Natale: mons. Fumagalli (Viterbo), “apriamo gli occhi alle difficoltà dei fratelli”

“Per molti sarà un Natale triste per il ricordo dei cari defunti e per la malattia di molti, in quarantena, soli in casa. Per tanti sarà un Natale senza lavoro e senza i mezzi necessari per vivere dignitosamente. In molte parti del mondo il Natale sarà vissuto nella difficoltà e spesso nella tragedia dei conflitti armati”. Lo scrive mons. Lino Fumagalli, vescovo di Viterbo, nel suo messaggio per il Natale, in cui spiega che, “nonostante le difficoltà e le incertezze, si genera e cresce la nostra speranza”. “Mai come in questo contesto è importante ripeterci le ultime parole del Signore: ‘Io sono con voi tutti i giorni, fino alla fine del mondo’ (Mt 28, 20). Non siamo soli: il Signore è con noi, ecco la nostra speranza! Il Signore viene, oggi: a noi accoglierlo. Il Signore è con noi: ecco il nostro conforto”. “La nostra speranza – precisa il vescovo – non è solo intima e personale, ma dinamica e creativa: apriamo gli occhi sulle difficoltà dei fratelli; rimbocchiamoci le maniche per venire loro incontro; nessuno, tra noi, dovrà sentirsi solo o abbandonato. Accoglienza del Signore e condivisione e solidarietà con i nostri fratelli soli, incerti, privi del necessario, sfiduciati… ecco il nostro Natale”.

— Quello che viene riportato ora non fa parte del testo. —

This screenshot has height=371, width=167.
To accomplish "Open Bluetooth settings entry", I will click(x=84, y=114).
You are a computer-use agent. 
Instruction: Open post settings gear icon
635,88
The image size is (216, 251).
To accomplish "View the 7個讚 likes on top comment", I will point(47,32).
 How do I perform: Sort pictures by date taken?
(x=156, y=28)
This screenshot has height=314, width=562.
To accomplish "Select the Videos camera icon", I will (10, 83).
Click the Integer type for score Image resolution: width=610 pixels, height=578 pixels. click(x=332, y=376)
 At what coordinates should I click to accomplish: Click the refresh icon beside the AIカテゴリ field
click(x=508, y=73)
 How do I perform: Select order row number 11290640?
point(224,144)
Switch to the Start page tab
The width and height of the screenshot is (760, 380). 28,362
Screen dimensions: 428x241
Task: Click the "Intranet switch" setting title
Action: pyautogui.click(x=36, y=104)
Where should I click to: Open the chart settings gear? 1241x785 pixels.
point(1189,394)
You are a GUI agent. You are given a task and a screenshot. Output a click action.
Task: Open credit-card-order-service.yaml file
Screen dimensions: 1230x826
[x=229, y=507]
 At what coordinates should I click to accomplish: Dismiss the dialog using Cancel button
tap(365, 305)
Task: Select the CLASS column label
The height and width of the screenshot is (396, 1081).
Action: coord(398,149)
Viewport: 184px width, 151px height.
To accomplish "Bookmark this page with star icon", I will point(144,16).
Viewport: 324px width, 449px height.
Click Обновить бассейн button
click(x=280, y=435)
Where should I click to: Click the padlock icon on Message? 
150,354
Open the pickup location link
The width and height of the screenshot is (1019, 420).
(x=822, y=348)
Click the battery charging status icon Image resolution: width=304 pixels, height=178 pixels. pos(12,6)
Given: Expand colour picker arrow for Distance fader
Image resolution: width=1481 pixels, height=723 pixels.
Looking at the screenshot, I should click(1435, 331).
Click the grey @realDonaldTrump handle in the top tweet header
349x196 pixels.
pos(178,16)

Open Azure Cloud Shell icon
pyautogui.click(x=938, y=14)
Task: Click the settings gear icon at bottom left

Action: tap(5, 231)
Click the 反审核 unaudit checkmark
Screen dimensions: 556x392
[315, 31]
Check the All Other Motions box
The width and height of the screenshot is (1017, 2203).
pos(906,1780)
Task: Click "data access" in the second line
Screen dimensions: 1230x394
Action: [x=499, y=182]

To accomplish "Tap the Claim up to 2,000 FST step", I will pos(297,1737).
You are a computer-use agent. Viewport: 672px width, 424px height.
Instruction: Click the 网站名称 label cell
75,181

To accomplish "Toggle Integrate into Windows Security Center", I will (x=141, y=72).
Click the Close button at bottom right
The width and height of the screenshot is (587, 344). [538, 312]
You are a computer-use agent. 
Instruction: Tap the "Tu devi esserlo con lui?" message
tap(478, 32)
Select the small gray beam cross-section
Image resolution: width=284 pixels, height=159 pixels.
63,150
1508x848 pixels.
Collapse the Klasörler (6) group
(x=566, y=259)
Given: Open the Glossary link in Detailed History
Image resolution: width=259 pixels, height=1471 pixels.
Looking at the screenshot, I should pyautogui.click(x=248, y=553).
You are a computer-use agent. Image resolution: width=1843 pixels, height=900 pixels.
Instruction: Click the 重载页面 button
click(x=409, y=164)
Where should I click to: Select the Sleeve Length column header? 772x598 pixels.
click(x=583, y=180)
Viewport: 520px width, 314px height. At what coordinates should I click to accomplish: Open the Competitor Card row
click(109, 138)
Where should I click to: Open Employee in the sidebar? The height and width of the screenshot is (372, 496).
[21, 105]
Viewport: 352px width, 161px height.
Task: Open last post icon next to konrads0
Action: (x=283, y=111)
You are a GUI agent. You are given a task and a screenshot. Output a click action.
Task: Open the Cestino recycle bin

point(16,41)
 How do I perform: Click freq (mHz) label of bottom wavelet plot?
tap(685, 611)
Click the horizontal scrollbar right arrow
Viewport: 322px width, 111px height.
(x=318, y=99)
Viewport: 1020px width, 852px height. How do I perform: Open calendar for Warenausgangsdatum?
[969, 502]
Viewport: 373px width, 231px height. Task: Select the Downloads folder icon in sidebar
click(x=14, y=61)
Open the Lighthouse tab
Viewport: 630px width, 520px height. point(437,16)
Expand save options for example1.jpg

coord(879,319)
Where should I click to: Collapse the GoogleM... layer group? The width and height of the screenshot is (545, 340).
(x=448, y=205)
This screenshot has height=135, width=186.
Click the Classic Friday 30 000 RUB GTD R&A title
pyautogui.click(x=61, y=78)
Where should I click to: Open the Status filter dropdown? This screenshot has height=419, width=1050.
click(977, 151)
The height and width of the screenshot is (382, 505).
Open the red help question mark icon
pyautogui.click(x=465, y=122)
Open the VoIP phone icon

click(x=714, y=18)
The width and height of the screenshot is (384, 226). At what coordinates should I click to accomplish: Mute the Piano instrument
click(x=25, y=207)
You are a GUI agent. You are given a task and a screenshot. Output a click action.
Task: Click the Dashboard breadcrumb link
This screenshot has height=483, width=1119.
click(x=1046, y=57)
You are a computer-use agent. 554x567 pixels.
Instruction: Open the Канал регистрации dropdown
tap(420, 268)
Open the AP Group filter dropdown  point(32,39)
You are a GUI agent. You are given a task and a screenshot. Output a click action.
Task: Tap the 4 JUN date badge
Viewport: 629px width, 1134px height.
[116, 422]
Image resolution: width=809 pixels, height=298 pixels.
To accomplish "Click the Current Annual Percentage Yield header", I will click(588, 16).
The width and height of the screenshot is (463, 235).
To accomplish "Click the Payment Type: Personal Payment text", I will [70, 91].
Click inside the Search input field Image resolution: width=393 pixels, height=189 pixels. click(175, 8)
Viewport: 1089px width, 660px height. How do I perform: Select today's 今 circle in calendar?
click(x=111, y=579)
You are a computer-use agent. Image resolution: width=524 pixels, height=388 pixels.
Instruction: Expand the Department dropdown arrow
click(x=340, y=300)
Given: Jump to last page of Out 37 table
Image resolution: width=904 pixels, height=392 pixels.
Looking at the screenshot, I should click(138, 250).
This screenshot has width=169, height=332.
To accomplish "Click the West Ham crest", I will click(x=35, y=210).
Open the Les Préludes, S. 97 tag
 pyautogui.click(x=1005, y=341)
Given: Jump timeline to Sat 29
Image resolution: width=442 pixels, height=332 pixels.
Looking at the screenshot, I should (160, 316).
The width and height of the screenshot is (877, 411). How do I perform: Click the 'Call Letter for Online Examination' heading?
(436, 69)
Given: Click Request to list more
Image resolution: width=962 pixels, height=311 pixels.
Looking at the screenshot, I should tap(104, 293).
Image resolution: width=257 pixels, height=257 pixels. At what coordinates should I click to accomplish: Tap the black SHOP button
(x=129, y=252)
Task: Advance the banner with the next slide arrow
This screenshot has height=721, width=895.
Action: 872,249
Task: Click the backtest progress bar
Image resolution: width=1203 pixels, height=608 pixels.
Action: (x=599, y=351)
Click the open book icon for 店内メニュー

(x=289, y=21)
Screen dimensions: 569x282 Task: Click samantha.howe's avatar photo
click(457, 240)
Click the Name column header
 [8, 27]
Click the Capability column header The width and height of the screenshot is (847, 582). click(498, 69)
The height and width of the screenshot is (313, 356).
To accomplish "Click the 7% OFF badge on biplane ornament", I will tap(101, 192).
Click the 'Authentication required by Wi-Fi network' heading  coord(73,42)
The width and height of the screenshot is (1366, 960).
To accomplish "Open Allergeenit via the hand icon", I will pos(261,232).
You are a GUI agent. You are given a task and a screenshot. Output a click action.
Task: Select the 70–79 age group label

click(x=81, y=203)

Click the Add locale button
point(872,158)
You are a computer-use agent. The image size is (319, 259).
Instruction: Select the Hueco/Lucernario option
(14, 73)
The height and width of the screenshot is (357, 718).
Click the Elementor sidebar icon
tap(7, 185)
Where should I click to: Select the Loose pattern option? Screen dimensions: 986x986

“Molti sono i gesti di accoglienza e solidarietà che possiamo vivere”, suggerisce il presule: “un pacco dono per i poveri; una telefonata o una visita, se possibile, alle persone sole; il perdono accolto e donato; un sorriso fraterno a chi incontriamo… Tutto questo alimenta la speranza attiva e creativa per uscire dalla pandemia”.